Scott A. Bedbury (born October 3, 1957) is an American branding consultant. He is CEO of Brandstream, a branding firm, and co-founder and chairman of Upstream Research, an analytics startup. He was Nike's advertising director from 1987 to 1994, and Starbucks' chief marketing officer from 1995 to 1998. In 2012, Advertising Age ranked Bedbury in the top ten clients bringing "guts and innovation to the business".

== Education==
In 1980, Bedbury graduated from the University of Oregon's School of Journalism and Communication (SOJC) with a Bachelor of Science in Journalism. The University of Oregon Alumni Association named him an Outstanding Young Alumnus in 1997.

== Career ==
Bedbury began his career with Nike in 1987 as worldwide advertising director. In 1988, Bedbury and Nike's advertising agency, Wieden & Kennedy, launched "Just Do It", a global campaign that helped move the company from distant third to number one. The "Just Do It" campaign opened up the access point to the brand and made it more ageless, more relevant and more multi-cultural. In 1989, Bedbury's work with the Nike-Women's Fitness Campaign diversified the audience further, "repositioning Nike as a meaningful brand to women".
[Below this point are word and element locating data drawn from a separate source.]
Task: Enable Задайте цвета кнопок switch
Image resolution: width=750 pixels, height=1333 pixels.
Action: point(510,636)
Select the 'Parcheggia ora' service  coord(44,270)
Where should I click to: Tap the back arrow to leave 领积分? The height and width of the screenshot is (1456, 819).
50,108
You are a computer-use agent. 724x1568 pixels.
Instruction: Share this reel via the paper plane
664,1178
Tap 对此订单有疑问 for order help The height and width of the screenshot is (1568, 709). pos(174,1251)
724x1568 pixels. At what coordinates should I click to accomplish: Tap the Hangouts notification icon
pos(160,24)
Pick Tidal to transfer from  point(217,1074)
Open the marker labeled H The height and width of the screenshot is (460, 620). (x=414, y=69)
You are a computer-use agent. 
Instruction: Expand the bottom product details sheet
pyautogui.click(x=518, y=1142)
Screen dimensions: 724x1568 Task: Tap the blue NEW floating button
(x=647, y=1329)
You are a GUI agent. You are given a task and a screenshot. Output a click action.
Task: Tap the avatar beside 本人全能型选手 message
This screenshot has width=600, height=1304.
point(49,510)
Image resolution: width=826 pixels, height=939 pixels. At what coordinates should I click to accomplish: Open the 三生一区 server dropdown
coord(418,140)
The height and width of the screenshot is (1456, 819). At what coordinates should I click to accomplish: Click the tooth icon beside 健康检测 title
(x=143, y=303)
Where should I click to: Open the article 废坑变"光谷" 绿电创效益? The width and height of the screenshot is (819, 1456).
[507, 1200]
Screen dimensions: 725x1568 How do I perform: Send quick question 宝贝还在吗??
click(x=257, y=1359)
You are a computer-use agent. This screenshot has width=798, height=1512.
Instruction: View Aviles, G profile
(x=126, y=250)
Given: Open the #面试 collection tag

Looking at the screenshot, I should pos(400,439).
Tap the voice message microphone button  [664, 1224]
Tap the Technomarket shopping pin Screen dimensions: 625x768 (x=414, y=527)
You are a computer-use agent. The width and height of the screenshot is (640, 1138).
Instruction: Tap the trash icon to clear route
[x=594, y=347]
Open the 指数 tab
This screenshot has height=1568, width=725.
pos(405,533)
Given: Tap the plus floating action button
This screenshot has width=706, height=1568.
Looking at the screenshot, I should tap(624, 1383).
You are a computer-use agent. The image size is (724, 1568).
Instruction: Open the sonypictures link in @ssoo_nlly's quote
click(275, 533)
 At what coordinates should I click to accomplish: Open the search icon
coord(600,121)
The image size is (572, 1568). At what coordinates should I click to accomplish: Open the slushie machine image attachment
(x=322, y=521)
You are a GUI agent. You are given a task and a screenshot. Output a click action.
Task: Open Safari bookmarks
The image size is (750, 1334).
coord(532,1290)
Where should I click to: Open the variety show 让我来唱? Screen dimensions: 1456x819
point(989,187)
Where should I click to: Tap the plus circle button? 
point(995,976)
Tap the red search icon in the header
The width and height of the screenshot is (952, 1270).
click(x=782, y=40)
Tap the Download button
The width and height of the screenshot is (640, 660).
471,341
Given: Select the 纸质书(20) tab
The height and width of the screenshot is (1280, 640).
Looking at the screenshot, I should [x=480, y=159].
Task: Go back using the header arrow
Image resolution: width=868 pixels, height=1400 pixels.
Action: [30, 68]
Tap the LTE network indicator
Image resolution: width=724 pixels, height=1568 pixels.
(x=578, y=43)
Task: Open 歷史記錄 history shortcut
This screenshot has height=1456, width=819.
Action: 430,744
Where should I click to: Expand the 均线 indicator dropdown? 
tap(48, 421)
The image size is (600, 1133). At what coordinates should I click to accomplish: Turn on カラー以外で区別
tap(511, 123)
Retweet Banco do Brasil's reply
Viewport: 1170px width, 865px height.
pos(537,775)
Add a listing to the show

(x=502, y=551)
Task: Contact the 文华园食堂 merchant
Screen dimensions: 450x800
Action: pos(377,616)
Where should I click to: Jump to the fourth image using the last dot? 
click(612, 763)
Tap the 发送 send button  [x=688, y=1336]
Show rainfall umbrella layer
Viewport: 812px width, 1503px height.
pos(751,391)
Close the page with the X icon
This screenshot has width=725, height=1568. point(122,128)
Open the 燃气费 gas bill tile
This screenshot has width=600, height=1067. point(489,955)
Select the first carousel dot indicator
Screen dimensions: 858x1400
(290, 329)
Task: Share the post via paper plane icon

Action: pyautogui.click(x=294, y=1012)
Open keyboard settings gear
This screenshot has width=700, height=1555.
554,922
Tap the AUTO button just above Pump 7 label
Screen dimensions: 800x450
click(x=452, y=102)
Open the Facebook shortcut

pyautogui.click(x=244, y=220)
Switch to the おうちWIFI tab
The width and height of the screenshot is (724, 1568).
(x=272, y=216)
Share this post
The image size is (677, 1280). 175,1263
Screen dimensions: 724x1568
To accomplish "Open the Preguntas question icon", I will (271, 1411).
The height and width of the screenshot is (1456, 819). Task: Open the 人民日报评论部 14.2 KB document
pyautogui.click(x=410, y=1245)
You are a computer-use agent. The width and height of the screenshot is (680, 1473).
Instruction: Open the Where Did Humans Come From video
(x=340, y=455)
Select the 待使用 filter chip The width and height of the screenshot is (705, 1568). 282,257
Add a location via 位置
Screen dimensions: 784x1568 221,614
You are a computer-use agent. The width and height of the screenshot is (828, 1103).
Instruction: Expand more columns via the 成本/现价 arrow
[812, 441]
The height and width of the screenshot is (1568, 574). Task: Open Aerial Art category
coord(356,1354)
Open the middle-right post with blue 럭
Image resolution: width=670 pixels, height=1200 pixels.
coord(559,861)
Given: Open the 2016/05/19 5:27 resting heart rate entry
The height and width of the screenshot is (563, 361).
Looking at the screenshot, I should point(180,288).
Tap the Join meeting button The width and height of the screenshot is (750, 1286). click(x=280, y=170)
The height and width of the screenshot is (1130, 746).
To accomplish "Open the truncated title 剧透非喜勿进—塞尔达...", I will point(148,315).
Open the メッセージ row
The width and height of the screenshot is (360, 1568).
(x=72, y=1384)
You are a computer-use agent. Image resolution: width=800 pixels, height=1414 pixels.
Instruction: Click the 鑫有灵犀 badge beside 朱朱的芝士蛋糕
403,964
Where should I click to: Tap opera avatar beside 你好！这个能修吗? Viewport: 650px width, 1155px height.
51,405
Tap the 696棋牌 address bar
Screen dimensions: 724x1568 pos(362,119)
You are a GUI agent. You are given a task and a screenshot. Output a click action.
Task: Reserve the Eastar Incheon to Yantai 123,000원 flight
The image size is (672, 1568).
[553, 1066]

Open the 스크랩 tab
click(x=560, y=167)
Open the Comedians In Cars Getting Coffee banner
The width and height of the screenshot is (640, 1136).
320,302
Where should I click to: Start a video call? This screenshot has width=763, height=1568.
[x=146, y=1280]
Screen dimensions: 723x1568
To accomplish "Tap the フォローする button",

Bedbury joined Starbucks as its chief marketing officer in 1995 in Seattle, Washington. In his first year, Bedbury helped launch the Frappuccino and open Starbucks' first international stores in Japan. Bedbury worked with former Nike and Starbucks insights director Jerome Conlon to create the "Third Place" positioning, which is described as, "not home (1st place) or work (2nd place) it's somewhere in between, a public hang out."

Bedbury left Starbucks in 1998 and started his own branding consulting firm, Brandstream. Between 2011 and 2013, Bedbury served as an advisor to Airbnb CEO Brian Chesky.
==A New Brand World==
Bedbury published his first book, A New Brand World in 2002.